Nascita del bisonte bianco: evento sacro per gli indiani, rarità per gli scienziati

BISONTE BIANCO – In tanti film, come nei cartoon o nei libri, troviamo un binomio indissolubile: il bisonte e gli indiani. Tante immagini ci riportano alla storia dei pellirossa, al loro modo di vivere e tutelare il territorio prima dell’invasione e dell’arrivo di quello che è definito, non a torto il “grande distruttore”: il viso pallido. Gli invasori, che si definirono portatori di progresso, non ebbero rispetto per nulla, soprattutto per i simboli sacri degli indiani, e contribuirono a distruggere le mandrie di bufali per far posto all’avanzata della ferrovia che doveva collegare gli stati tra di loro.

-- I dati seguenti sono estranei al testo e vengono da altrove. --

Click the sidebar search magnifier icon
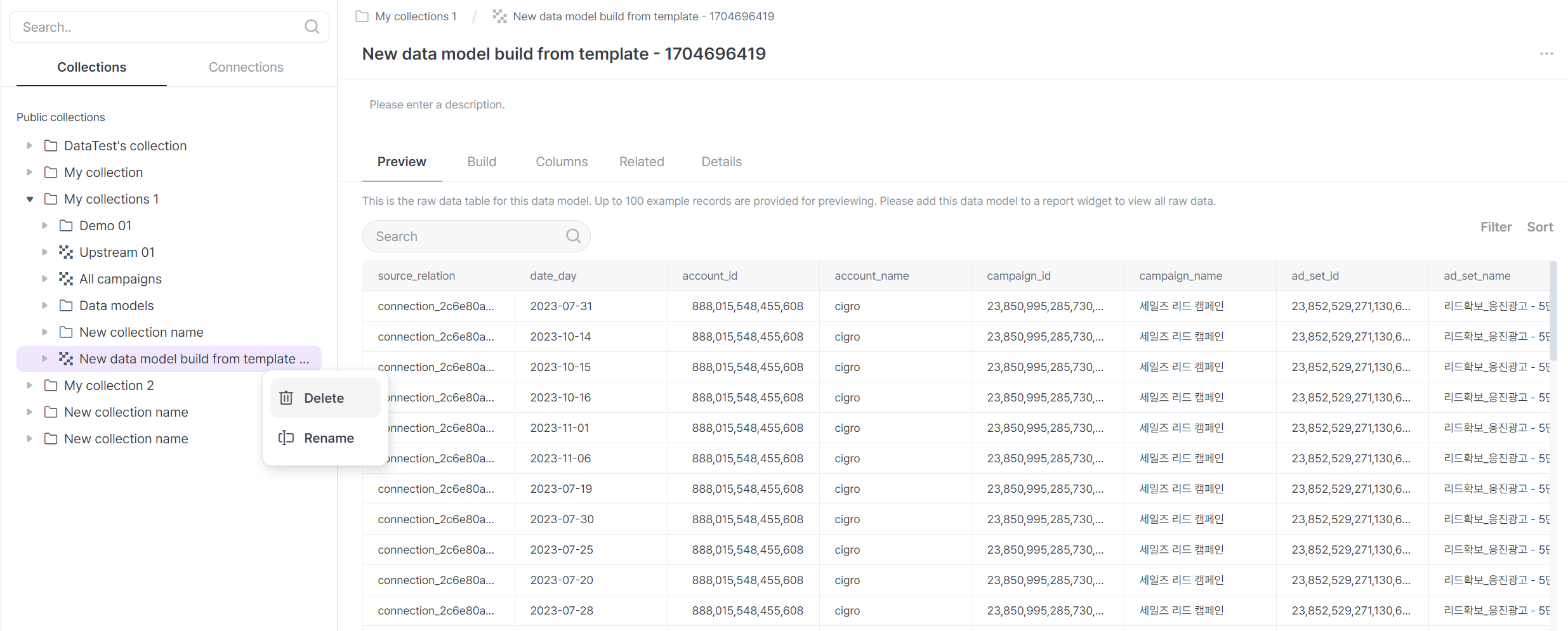Image resolution: width=1568 pixels, height=631 pixels. (x=312, y=27)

Lavori che costarono cari agli indiani, un grande tributo di sangue che determinò la soppressione di centinaia di bufali. Nei giorni scorsi, centinaia di pellerossa hanno indossato i loro abiti cerimoniali e hanno battuto sui vecchi tamburi dei nonni, per onorare la nascita di uno dei più rari animali del mondo: il bisonte bianco. L’animale è stato battezzato con un nome lunghissimo “Yellow Medicine Dancing Boy”, ed è nato in una fattoria del Connecticut occidentale.

Gli indiani d’America, ritengono la nascita di un bufalo bianco come un evento sacro agli dei, e un simbolo di speranza. Per gli scienziati, la nascita di un bisonte bianco è importante, infatti, solo un esemplare ogni dieci milioni. L’avvenimento ha coinvolto numerose tribù di indiani: i Lakota muovevano dal sud Dakota, altre centinaia di pellerossa, dai Mohawk ai Cayuga, s’incamminavano verso la fattoria dove è venuto alla luce il bisonte bianco.